Problem details -> Return every entry below unchanged, line for line.

++++

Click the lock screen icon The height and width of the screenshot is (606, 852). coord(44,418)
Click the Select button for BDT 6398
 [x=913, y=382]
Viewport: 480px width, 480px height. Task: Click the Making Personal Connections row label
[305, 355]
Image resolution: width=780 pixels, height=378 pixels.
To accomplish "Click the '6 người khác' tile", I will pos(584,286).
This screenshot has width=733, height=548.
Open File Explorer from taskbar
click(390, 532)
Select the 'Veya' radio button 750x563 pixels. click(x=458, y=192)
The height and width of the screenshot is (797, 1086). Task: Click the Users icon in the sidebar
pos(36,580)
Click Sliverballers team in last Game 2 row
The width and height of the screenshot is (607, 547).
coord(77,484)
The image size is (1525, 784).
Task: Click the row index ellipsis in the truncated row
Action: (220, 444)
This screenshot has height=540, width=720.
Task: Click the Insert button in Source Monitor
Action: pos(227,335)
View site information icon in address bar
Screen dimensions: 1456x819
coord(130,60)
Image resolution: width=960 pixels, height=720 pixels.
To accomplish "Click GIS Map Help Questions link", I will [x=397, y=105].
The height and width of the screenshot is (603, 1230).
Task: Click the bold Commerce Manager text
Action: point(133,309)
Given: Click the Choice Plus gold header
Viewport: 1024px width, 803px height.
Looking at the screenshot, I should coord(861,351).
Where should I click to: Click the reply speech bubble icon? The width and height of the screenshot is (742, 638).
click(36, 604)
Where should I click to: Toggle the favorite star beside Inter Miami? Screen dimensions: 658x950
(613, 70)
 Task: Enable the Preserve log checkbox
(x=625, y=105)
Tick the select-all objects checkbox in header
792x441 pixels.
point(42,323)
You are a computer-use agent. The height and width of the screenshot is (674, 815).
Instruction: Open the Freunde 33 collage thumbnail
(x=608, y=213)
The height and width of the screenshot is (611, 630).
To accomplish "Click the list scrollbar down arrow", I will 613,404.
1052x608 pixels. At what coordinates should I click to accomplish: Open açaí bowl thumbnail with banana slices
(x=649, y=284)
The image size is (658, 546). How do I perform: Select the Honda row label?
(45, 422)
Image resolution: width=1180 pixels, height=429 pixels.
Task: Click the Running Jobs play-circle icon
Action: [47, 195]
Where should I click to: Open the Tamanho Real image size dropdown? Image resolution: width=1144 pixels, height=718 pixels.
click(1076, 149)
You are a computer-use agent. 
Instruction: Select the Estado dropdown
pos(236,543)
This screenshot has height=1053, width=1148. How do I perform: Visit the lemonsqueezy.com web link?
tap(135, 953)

++++

Task output ->
Click the lock screen icon The height and width of the screenshot is (606, 852). coord(44,418)
Click the Select button for BDT 6398
 [x=913, y=382]
Viewport: 480px width, 480px height. Task: Click the Making Personal Connections row label
[305, 355]
Image resolution: width=780 pixels, height=378 pixels.
To accomplish "Click the '6 người khác' tile", I will pos(584,286).
This screenshot has width=733, height=548.
Open File Explorer from taskbar
click(390, 532)
Select the 'Veya' radio button 750x563 pixels. click(x=458, y=192)
The height and width of the screenshot is (797, 1086). Task: Click the Users icon in the sidebar
pos(36,580)
Click Sliverballers team in last Game 2 row
The width and height of the screenshot is (607, 547).
coord(77,484)
The image size is (1525, 784).
Task: Click the row index ellipsis in the truncated row
Action: (220, 444)
This screenshot has height=540, width=720.
Task: Click the Insert button in Source Monitor
Action: pos(227,335)
View site information icon in address bar
Screen dimensions: 1456x819
coord(130,60)
Image resolution: width=960 pixels, height=720 pixels.
To accomplish "Click GIS Map Help Questions link", I will [x=397, y=105].
The height and width of the screenshot is (603, 1230).
Task: Click the bold Commerce Manager text
Action: point(133,309)
Given: Click the Choice Plus gold header
Viewport: 1024px width, 803px height.
Looking at the screenshot, I should coord(861,351).
Where should I click to: Click the reply speech bubble icon? The width and height of the screenshot is (742, 638).
click(36, 604)
Where should I click to: Toggle the favorite star beside Inter Miami? Screen dimensions: 658x950
(613, 70)
 Task: Enable the Preserve log checkbox
(x=625, y=105)
Tick the select-all objects checkbox in header
792x441 pixels.
point(42,323)
You are a computer-use agent. The height and width of the screenshot is (674, 815).
Instruction: Open the Freunde 33 collage thumbnail
(x=608, y=213)
The height and width of the screenshot is (611, 630).
To accomplish "Click the list scrollbar down arrow", I will 613,404.
1052x608 pixels. At what coordinates should I click to accomplish: Open açaí bowl thumbnail with banana slices
(x=649, y=284)
The image size is (658, 546). How do I perform: Select the Honda row label?
(45, 422)
Image resolution: width=1180 pixels, height=429 pixels.
Task: Click the Running Jobs play-circle icon
Action: [47, 195]
Where should I click to: Open the Tamanho Real image size dropdown? Image resolution: width=1144 pixels, height=718 pixels.
click(1076, 149)
You are a computer-use agent. 
Instruction: Select the Estado dropdown
pos(236,543)
This screenshot has height=1053, width=1148. How do I perform: Visit the lemonsqueezy.com web link?
tap(135, 953)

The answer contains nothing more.